その役目を完全に終えていると言うのに。それとは別の重みが全身にのしかかっていると言うのに。
別の重み。
自分のせいで、大勢の人間が命を落とした重み。
人間だけじゃなく、たとえ悪党であっても多くの魔物の命を奪った……
コシンジュは頭をかかえた。
頭の中には、いまも奴らの苦しげな叫びが聞こえる。
「ばかっ、何考えてんだ!
やめろやめろやめろ! ムダなことは考えるんじゃねえ……!」
目を見開き、全身にふるえが走る。
事実を真っ向から受け止めてしまえば、自分はまたしてもつぶされてしまう!
「アホかアホかアホか! 考えるな、考えるんじゃない……!」
「やはり苦しんでいるようだね。
君は、やっぱり命を粗末には扱えん子だ」
いきなりとなりから声がひびき、コシンジュは横を向いた。
「……おわあぁぁぁぁぁっっ! ていうかビックリさせんなぁぁぁぁぁぁっっっ!」
突然現れたヴィクトル神は、ニッコリと笑ってピースサインを送る。
「ったくふざけんなよ神様ぁっ!
ていうかあんたそこまでヤンチャだったのっっ!?」
「ははははは、ちょっとは元気出た?」
言われてハッとした。気がつけば頭の中の叫びは消えている。
「あ、そっか。なんとなく、ありがと……」
素直に感謝を述べるコシンジュだが、すぐにいぶかしげな目に変わる。
「で? お袋と話しつけてきたの? 一体何の話してたんだよ」
「だって。コシンジュ君、ロヒインちゃんのこと助けに行きたいんでしょ?
あとイサーシュ君も」
すました顔で言われ、コシンジュはうめいた。
たしかにアイツのことも気になる。お国自慢のひどい奴だから、なんとなく聞いていたランドン国のクーデターのことも放っておけないに違いない。

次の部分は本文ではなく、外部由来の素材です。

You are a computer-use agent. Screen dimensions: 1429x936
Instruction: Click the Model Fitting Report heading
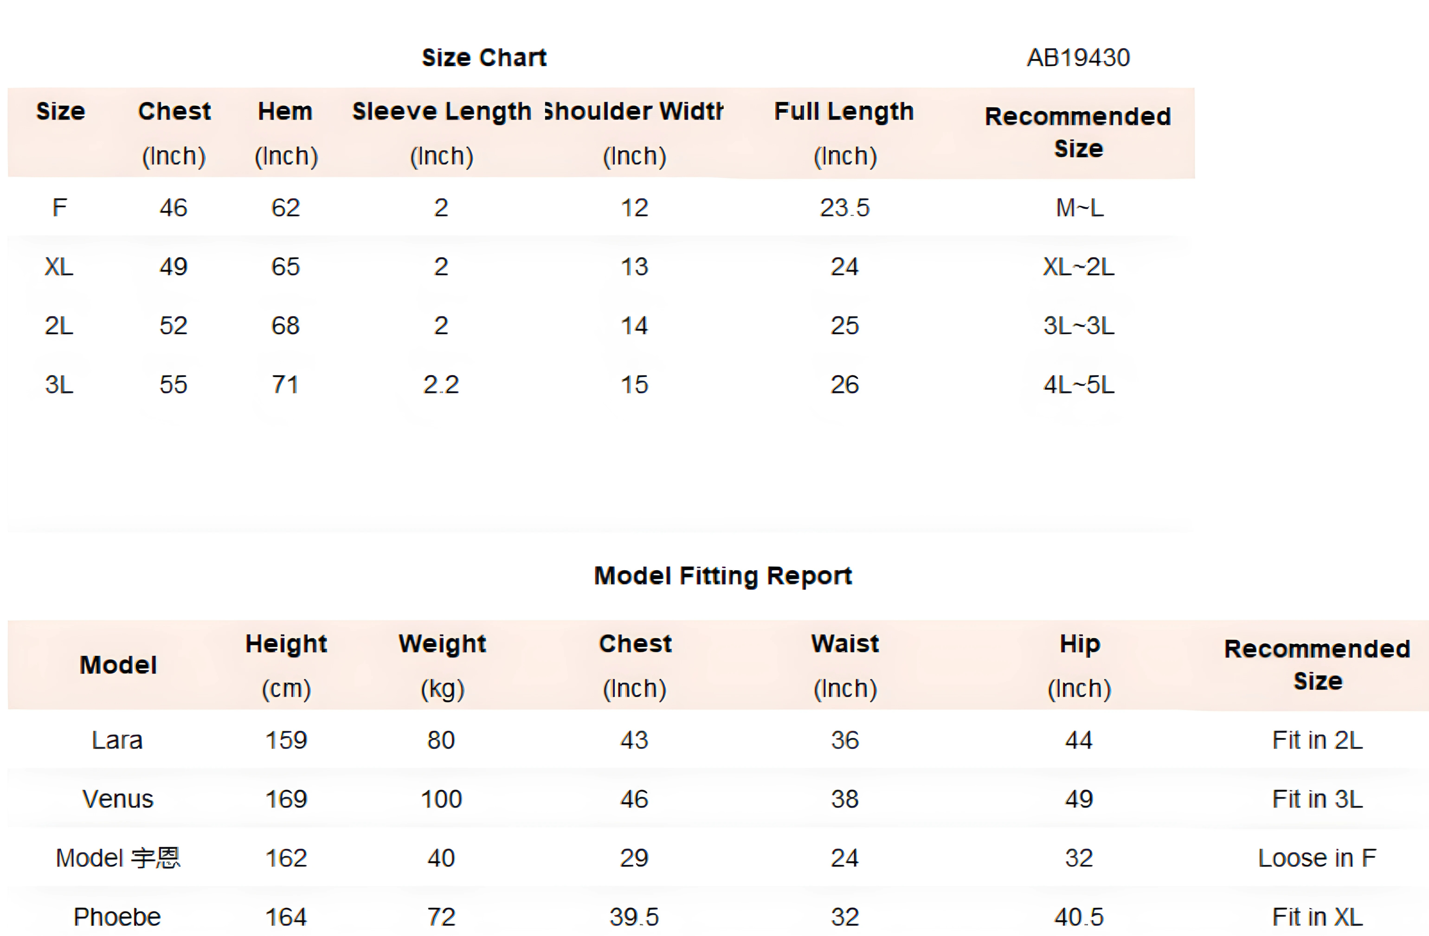pyautogui.click(x=723, y=576)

「その辺はなんとかなるよ。お母さんはきっとわかってくれる」
「……お袋は説得できても、オレは難しいですよ。
わかってても、足が動かないんですから」
コシンジュは難しい顔をして、両手をおもむろに広げた。
「それにオレ、もう棍棒持ってないんですよっ!?
神さまの武器がなけりゃ、あのヴェルゼックの野郎なんか倒せませんよっっ!」
「うんうん、わかってる。だから別の手を考えた」
おもむろに立ち上がったヴィクトルが、ひょいと片手をあげた。